EXERCISE REQUIREMENTS =
With pictures left out, only the lines from the one containing "How do I perform: Open" through the end of the records should be reproduced exactly, please.

AVAILABLE DATA =
▬▬▬▬▬▬▬▬▬▬

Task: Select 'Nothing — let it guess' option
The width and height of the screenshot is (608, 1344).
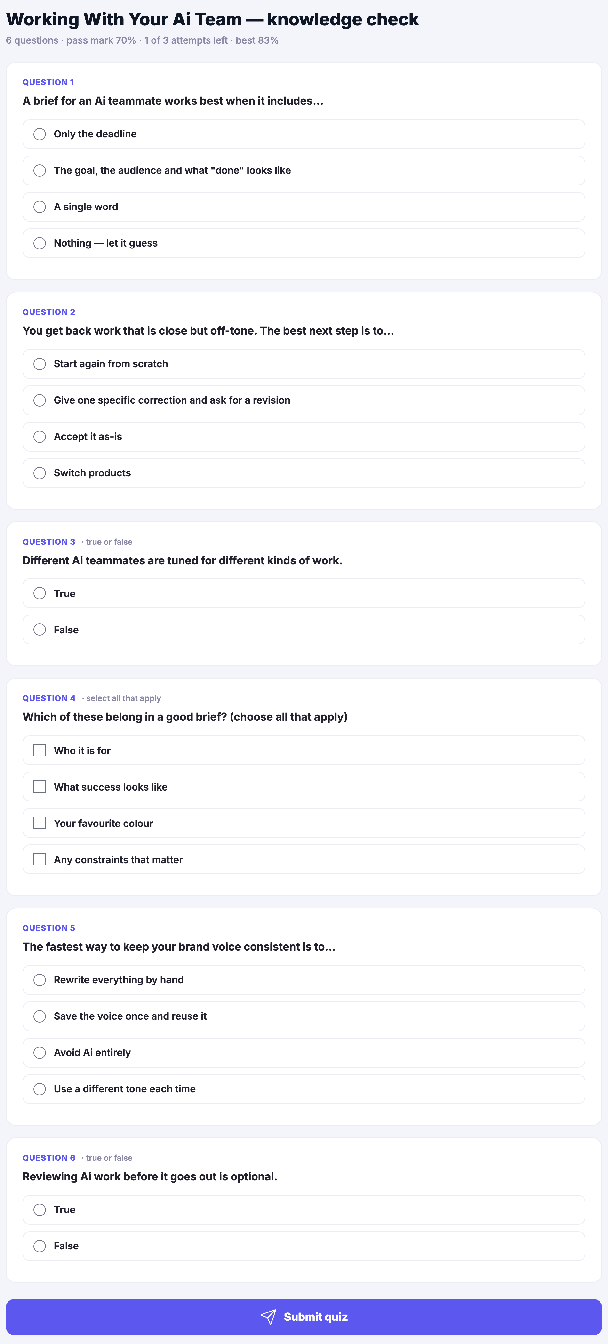Action: (x=304, y=243)
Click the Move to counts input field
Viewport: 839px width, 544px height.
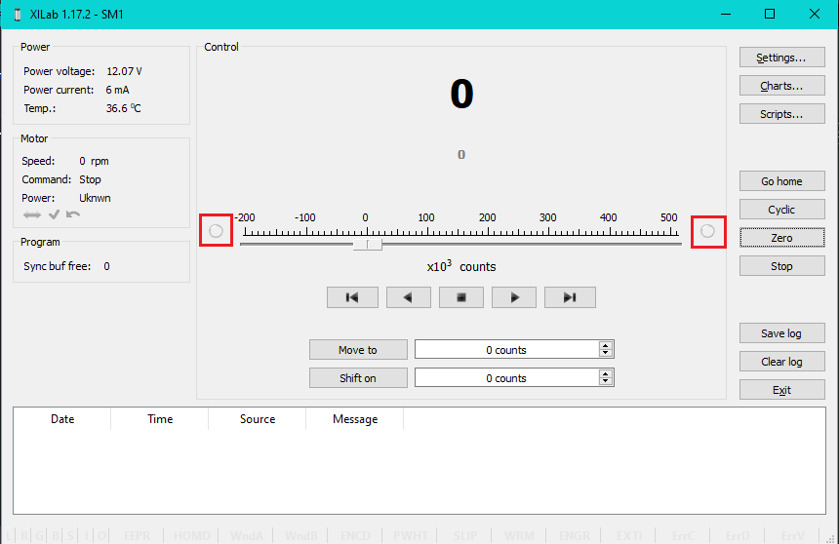point(505,350)
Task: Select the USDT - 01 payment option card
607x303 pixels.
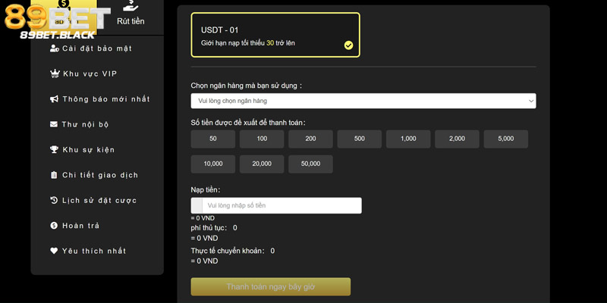Action: (275, 35)
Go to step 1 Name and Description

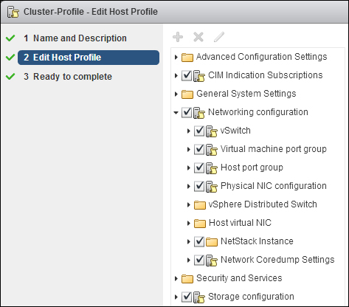point(75,38)
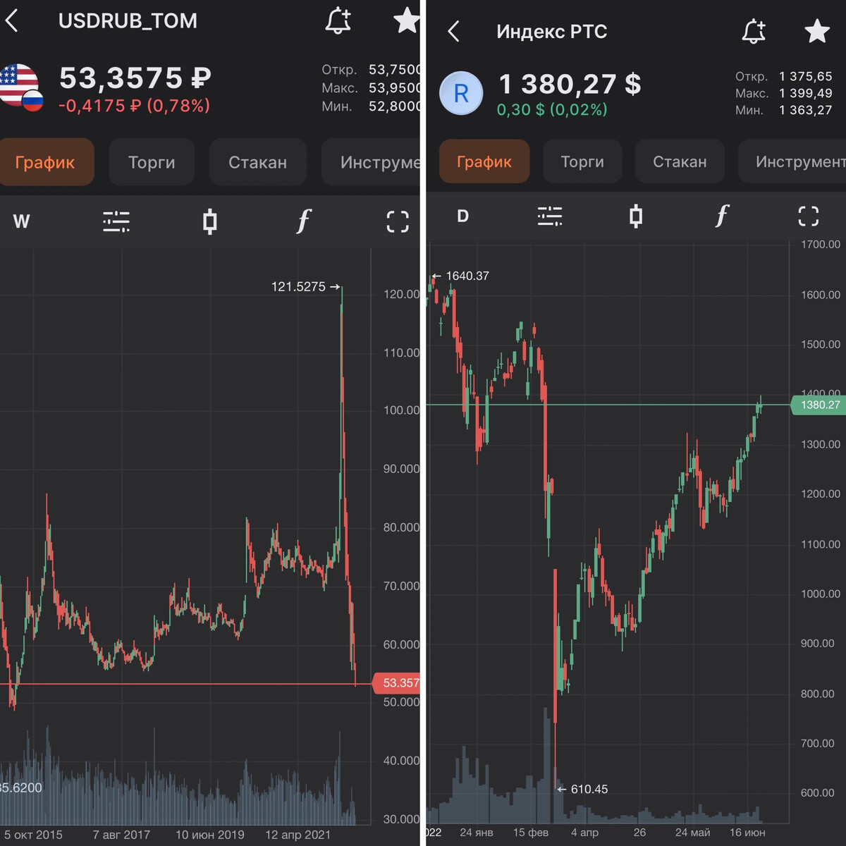The height and width of the screenshot is (846, 846).
Task: Change candlestick chart type on USDRUB chart
Action: click(x=209, y=222)
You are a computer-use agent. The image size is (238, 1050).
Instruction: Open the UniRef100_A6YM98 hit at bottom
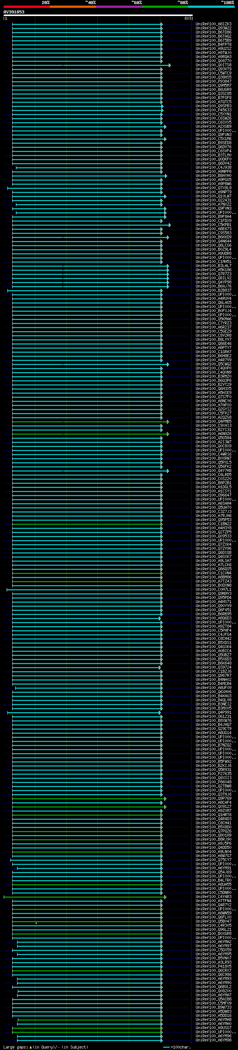pyautogui.click(x=213, y=1040)
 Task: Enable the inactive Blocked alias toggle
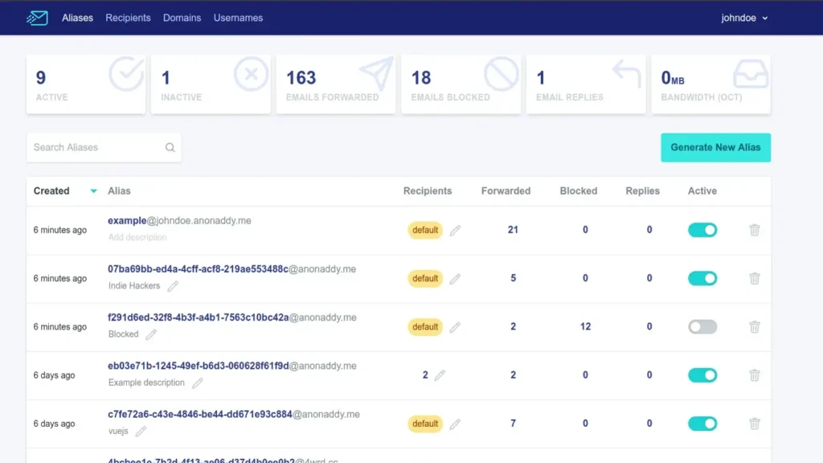click(x=702, y=327)
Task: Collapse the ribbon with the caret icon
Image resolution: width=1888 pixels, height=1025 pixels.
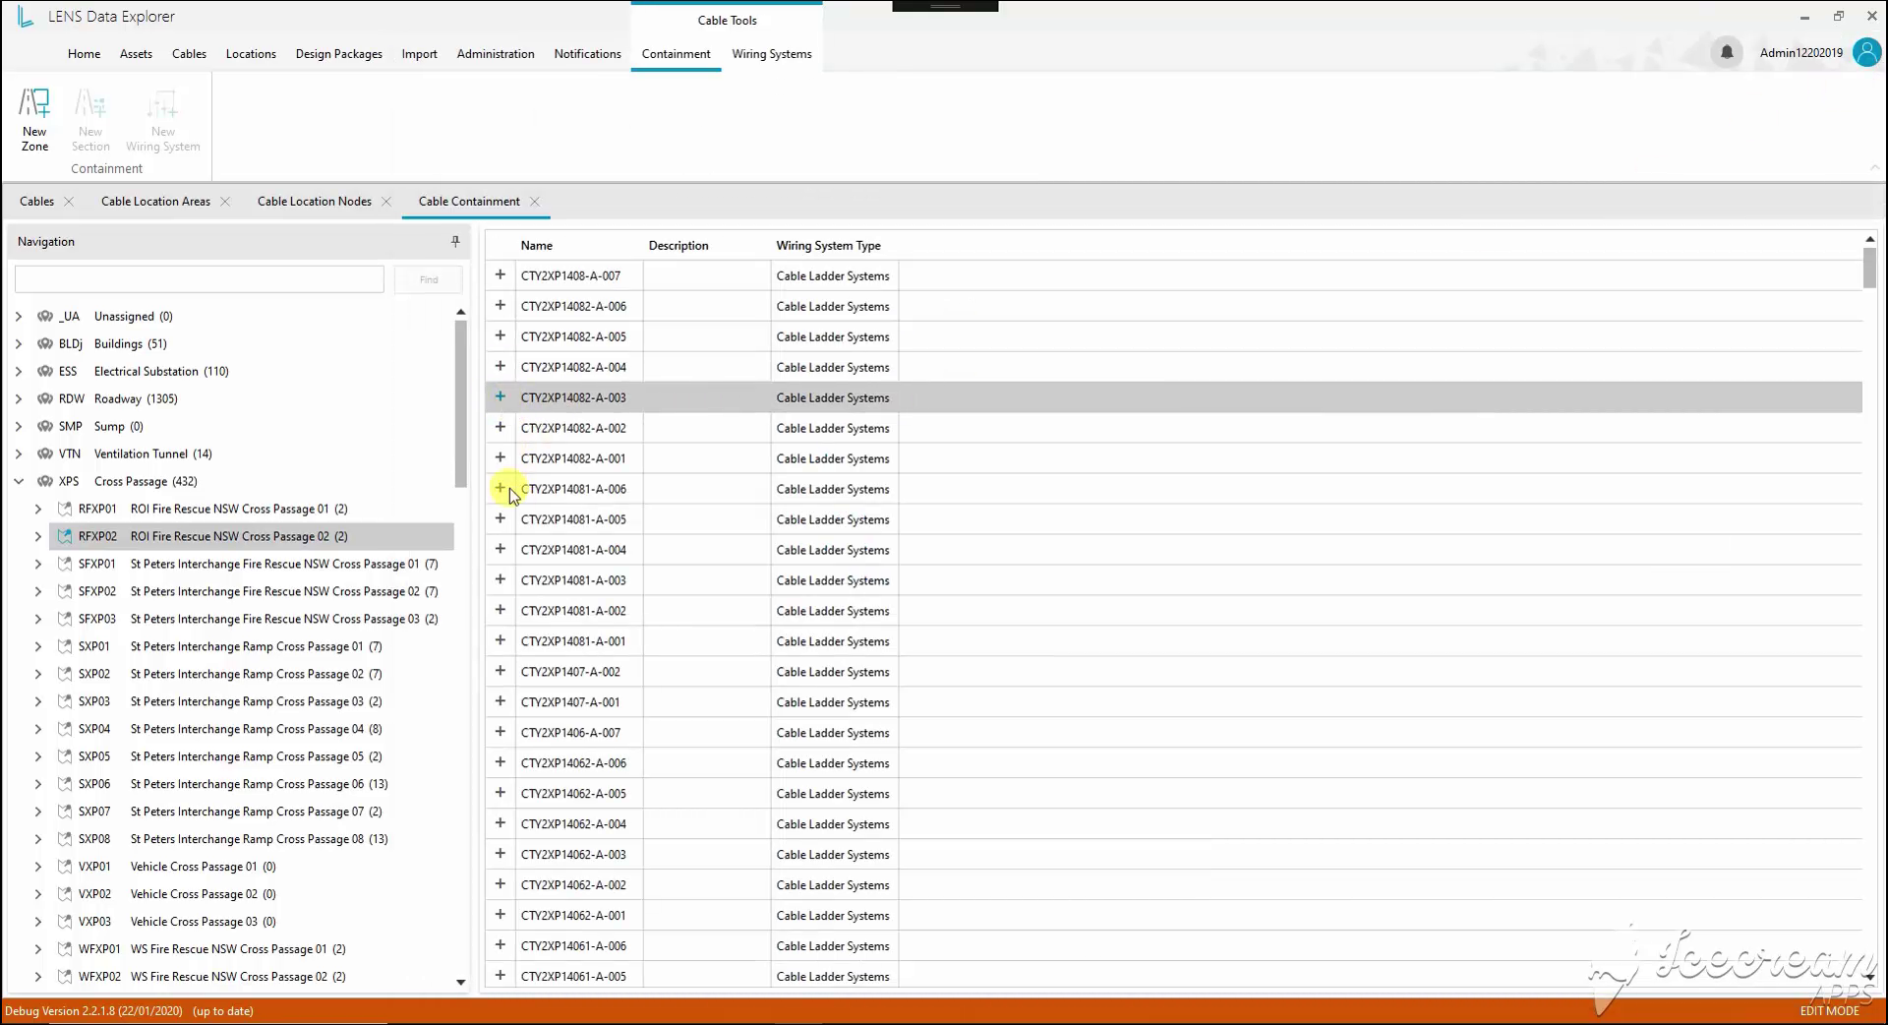Action: (1874, 168)
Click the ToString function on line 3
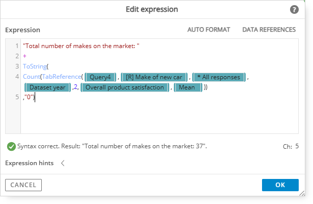This screenshot has height=204, width=313. coord(35,66)
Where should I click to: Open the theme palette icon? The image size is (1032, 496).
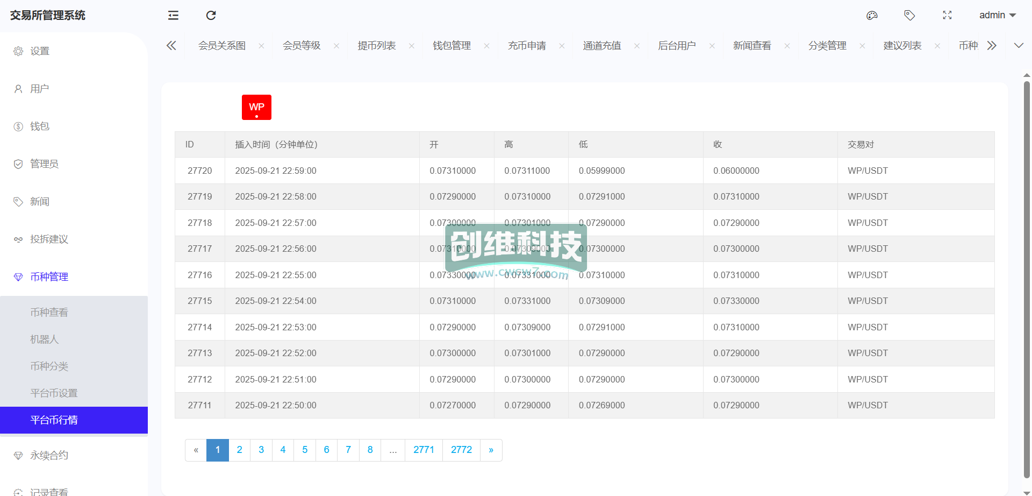tap(872, 15)
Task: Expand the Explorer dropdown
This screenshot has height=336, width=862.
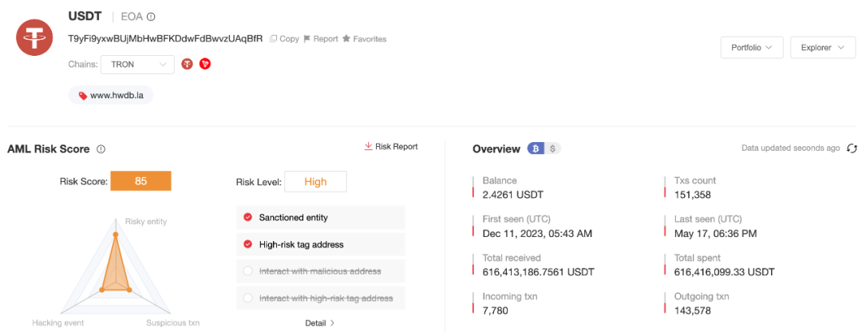Action: tap(822, 48)
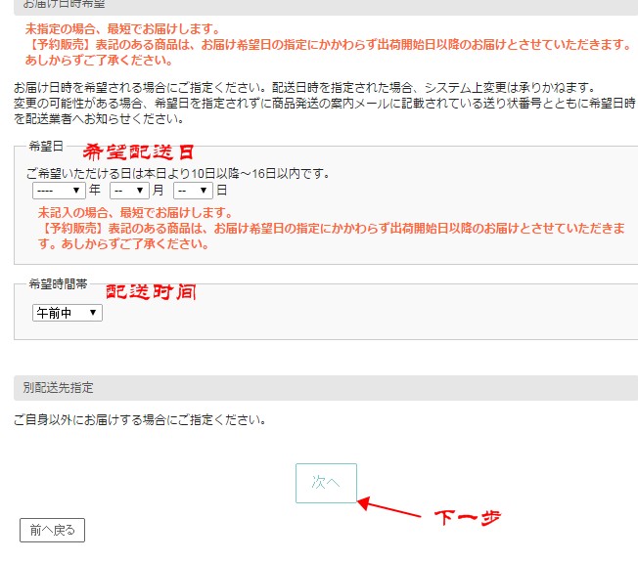Click the red arrow pointing to 次へ
638x561 pixels.
point(391,508)
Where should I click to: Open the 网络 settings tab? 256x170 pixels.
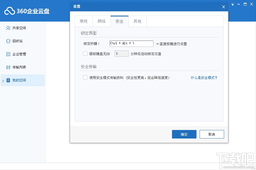point(101,21)
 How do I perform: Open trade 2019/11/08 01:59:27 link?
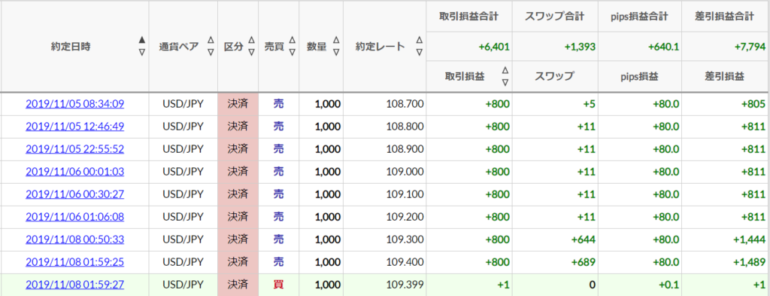point(74,285)
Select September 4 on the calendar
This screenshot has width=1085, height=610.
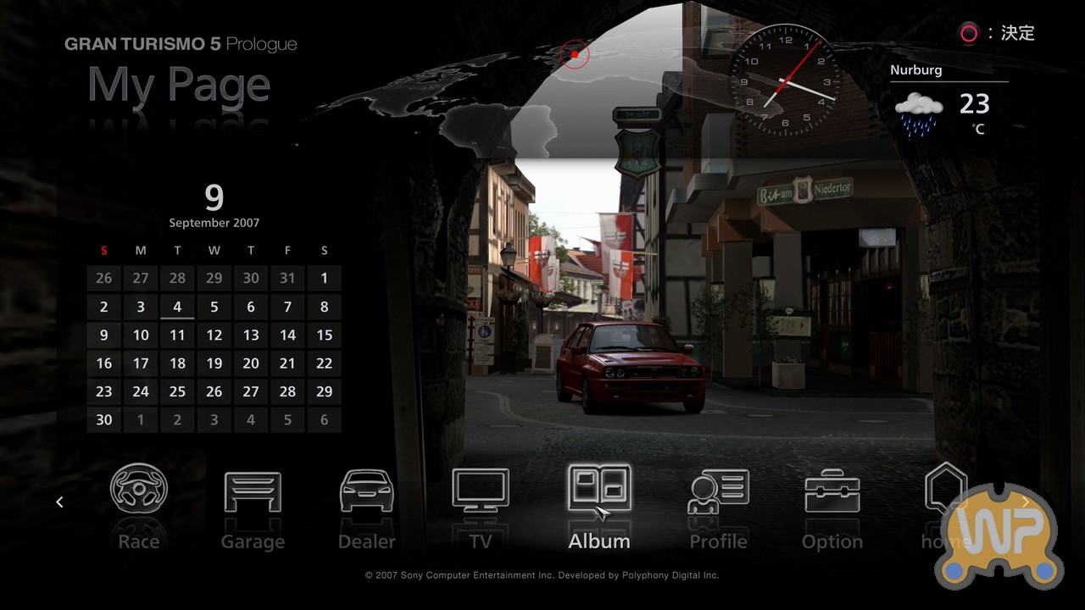[x=177, y=308]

▬▬▬▬▬▬▬▬▬▬

ANSWER AREA =
 How do I perform: Open trade 2019/11/08 01:59:27 link?
point(74,285)
Select September 4 on the calendar
This screenshot has width=1085, height=610.
[x=177, y=308]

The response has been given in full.